Park officials said they decided to open lockhouses for overnight stays because of the "extraordinary interpretive experience" the visits would provide and because it would help expand lodging opportunities to canal visitors.
The closest lodging facilities to Lockhouse 49 are roughly seven to 10 miles away, Kenny Clopper said.
The renovation of the lockhouse, one of 26 that exist along the canal's towpath, started in January and involved removing old paneling and the repair of brickwork, said Sam Tamburro, cultural resource program manager for the park.
The renovation, which was completed in April, gave a fresh appearance to the home's old pine floors and features such as fireplaces. The dark red color of the floor is in contrast to the white walls and gray trim.
Old black-and-white photographs of the lockhouse hang on the walls and part of the renovated basement offers a place for bicyclists to store their bikes.
Each of the renovated lockhouses reflects a different era on the canal and Lockhouse 49 reflects the 1920s, Clopper said.
The house has electric service, but no water.
Tamburro pointed to a water pump down the canal from the house where guests will be able to get water from April to November. During the rest of the year, visitors will have to bring their own water, Tamburro said.
There are four beds and four trundle beds in the house, allowing for up to eight guests, Clopper said.
And the bathroom?
"It's a porta-potty," Tamburro said.
"I characterize this to people as soft camping. We're trying to be true to the period," Tamburro said.
Tamburro said park officials were still trying to determine what to charge for overnight stays in the house. He said a fee might be in place by Saturday.
In addition to the C&O Canal Trust Web site -- www.canaltrust.org -- people likely will be able to get information by calling a telephone number to make reservations, Tamburro said.

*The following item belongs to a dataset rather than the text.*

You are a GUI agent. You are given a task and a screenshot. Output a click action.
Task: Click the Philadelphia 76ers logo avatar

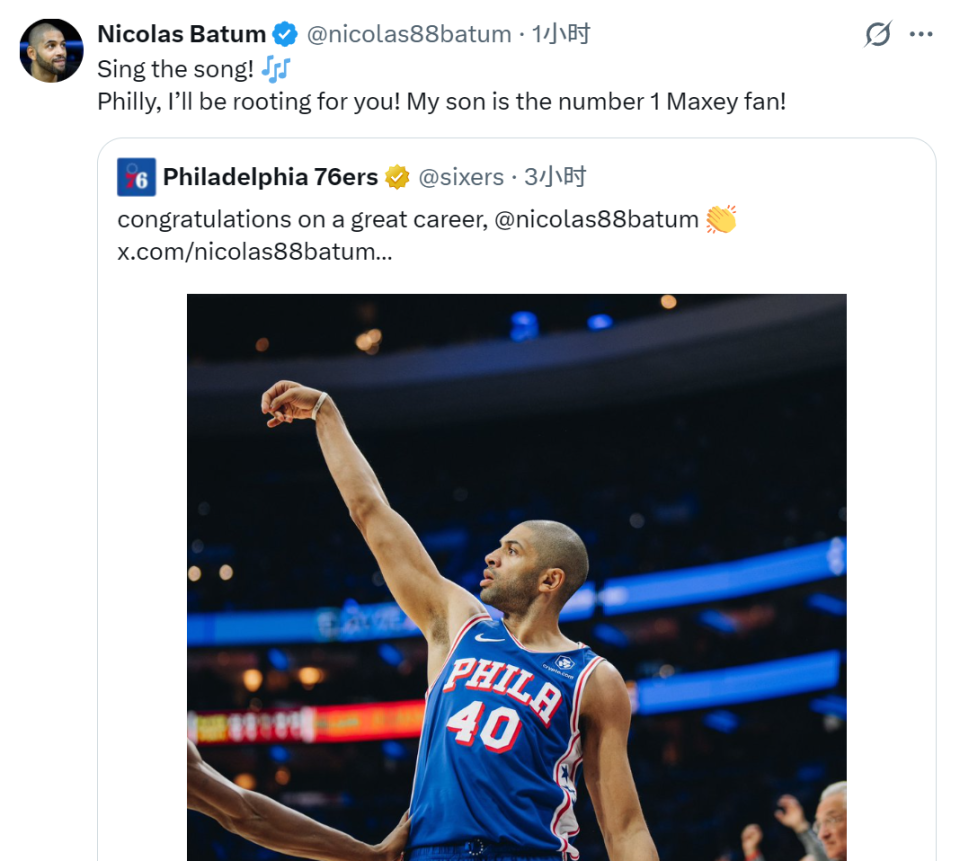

Park officials expect to have their first guests in the house in November, Tamburro said.
During the 1800s and early 1900s, the canal along the Potomac River passed by communities like Big Spring, Hancock, Williamsport and Sharpsburg in Washington County, and Shepherdstown and Harpers Ferry in West Virginia. It was a popular means of hauling farm produce, timber, coal and other materials until it ceased operation in 1924.

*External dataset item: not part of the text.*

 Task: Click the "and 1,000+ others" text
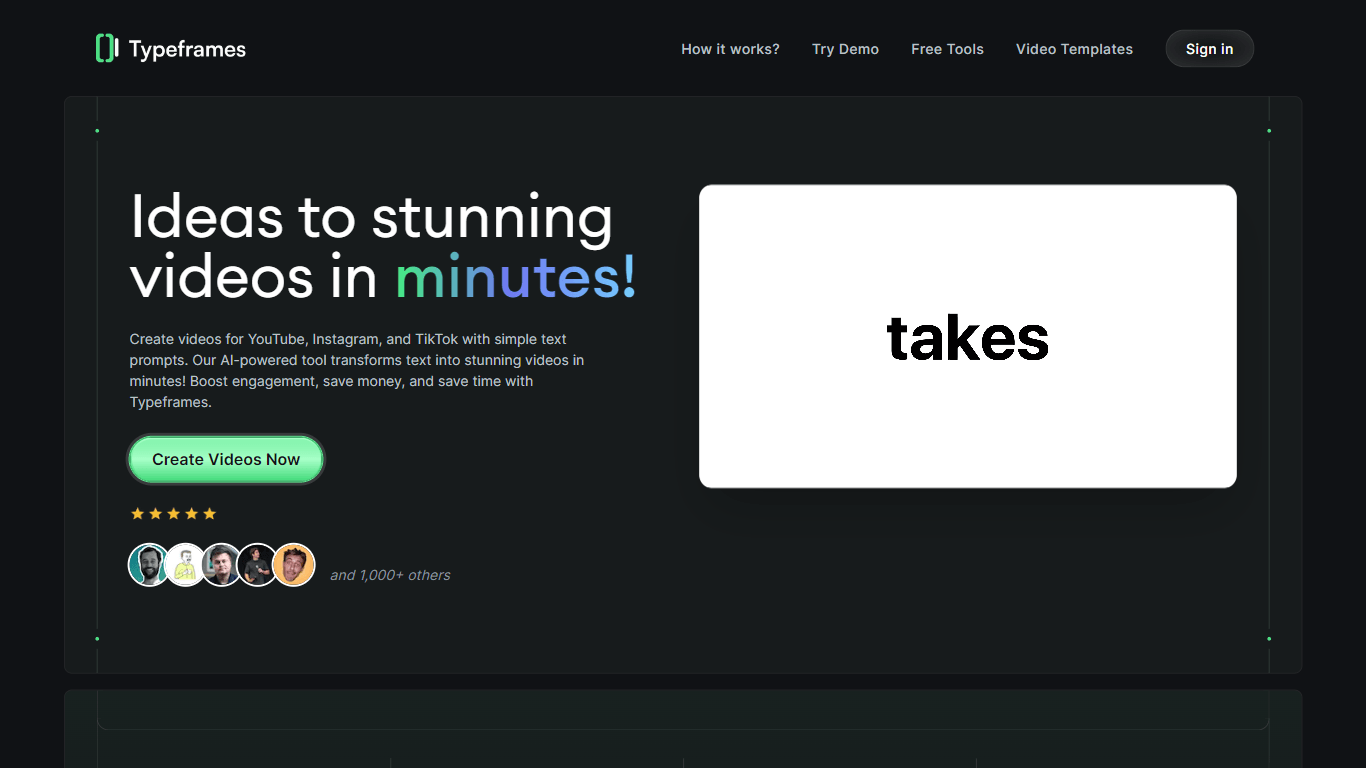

Boats measuring as long as 90 feet were pulled by mules along the canal, which stretched from Georgetown in Washington, D.C., to Cumberland, Md.
Locks allowed canal boats to navigate sloping terrain by raising or lowering the level of the water. Lockhouse 49 was a busy one, with the lockkeeper responsible for getting canal boats through four locks.

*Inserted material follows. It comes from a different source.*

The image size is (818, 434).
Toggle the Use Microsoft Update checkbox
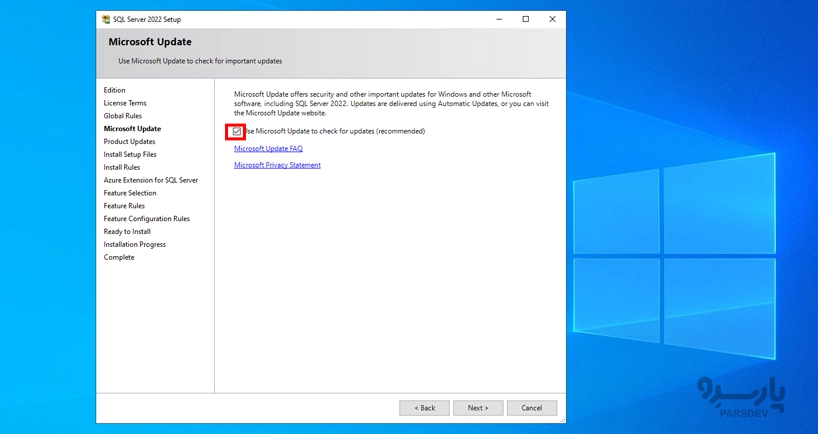(236, 132)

Today, the canal towpath is a popular trail for hikers, runners and bicycle riders.
Open houses scheduled
The following open houses are scheduled at three renovated lockhouses along the C&O Canal:
o Lockhouse 49 near Clear Spring, Saturday, 10 a.m. to 2 p.m.
o Lockhouse 22 near Potomac, Md., Sunday, noon to 4 p.m.
o Lockhouse 6 near Brookmont, Md., Nov. 8, noon to 4 p.m.
Seasonal refreshments will be served.
Immediately after the open houses, people will be able to make reservations at www.canaltrust.org to stay overnight in the lockhouses.